Magnetic anisotropy - easy directions of magnetization

[klopjob]

Homework Statement

We have a very thin plate of single crystalline Ni (fcc). The plane of the plate corresponds to the (001)-plane of the crystal. The crystal has a quadratic shape and is cut so that the edges corresponds to the crystallographic [110]-directions. The shape anisotropy makes the domain magnetization lie in the (001)-plane. The first shape anisotropy constant K₁ is negative. Which are the easy directions of magnetization in the crystal?

The Attempt at a Solution

The key sheet says: Since K₁ is negative, it implies the easy directions are of type [110]. The literature and http://en.wikipedia.org/wiki/Magnetocrystalline_anisotropy" on the other hand clearly says the easy directions are of type [100] for K₁>0 and [111] for K₁<0 if the second anisotropy constant K₂ is assumed to be zero. Then why isn't [111] the easy direction in this case? Is it simply because it doesn't lie in the (001)-plane? How do we go from here to say that the [110] types are the easy direction, is it a coincidence this is the same as the crystal edges? Furthermore, can we really say these are the easy and not 'medium' directions?

 

[mark726]

Thank you for your post. I would like to provide some clarification on the concept of magnetocrystalline anisotropy and its relation to the crystal structure and shape anisotropy.

Magnetocrystalline anisotropy refers to the preferred direction of magnetization in a crystal due to its atomic structure. This anisotropy is dependent on the crystallographic direction and can be described by the first and second shape anisotropy constants, K1 and K2, respectively.

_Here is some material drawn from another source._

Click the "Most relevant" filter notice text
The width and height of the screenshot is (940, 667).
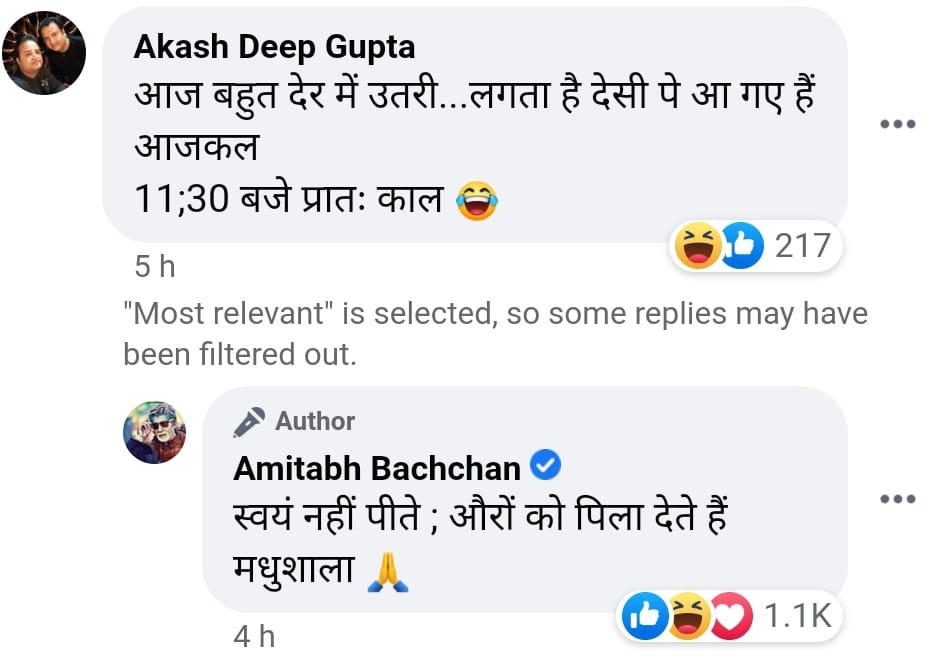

In the case of a thin plate of single crystalline Ni with a quadratic shape, the plane of the plate corresponds to the (001)-plane of the crystal. This means that the crystallographic [001]-direction is perpendicular to the plane of the plate. The shape anisotropy, which is dependent on the shape of the crystal, causes the domain magnetization to lie in the (001)-plane.

Now, to determine the easy directions of magnetization in the crystal, we need to consider the sign of the first shape anisotropy constant, K1. As you correctly pointed out, for K1>0, the easy directions are of type [100], and for K1<0, the easy directions are of type [111]. However, in this case, K1 is negative, which means that the easy directions are of type [110]. This is because the [110]-directions lie in the (001)-plane and are also perpendicular to the crystal edges, as stated in the problem.

To answer your question, it is not a coincidence that the [110]-directions are the easy directions in this case. This is because the shape anisotropy, which is dependent on the shape of the crystal, causes the domain magnetization to preferentially align along these directions. And yes, we can say that these are the easy directions and not the medium directions, as the easy directions have the lowest energy state for the magnetization.

I hope this helps clarify the concept of magnetocrystalline anisotropy and its relation to the crystal structure and shape anisotropy. If you have any further questions, please don't hesitate to ask.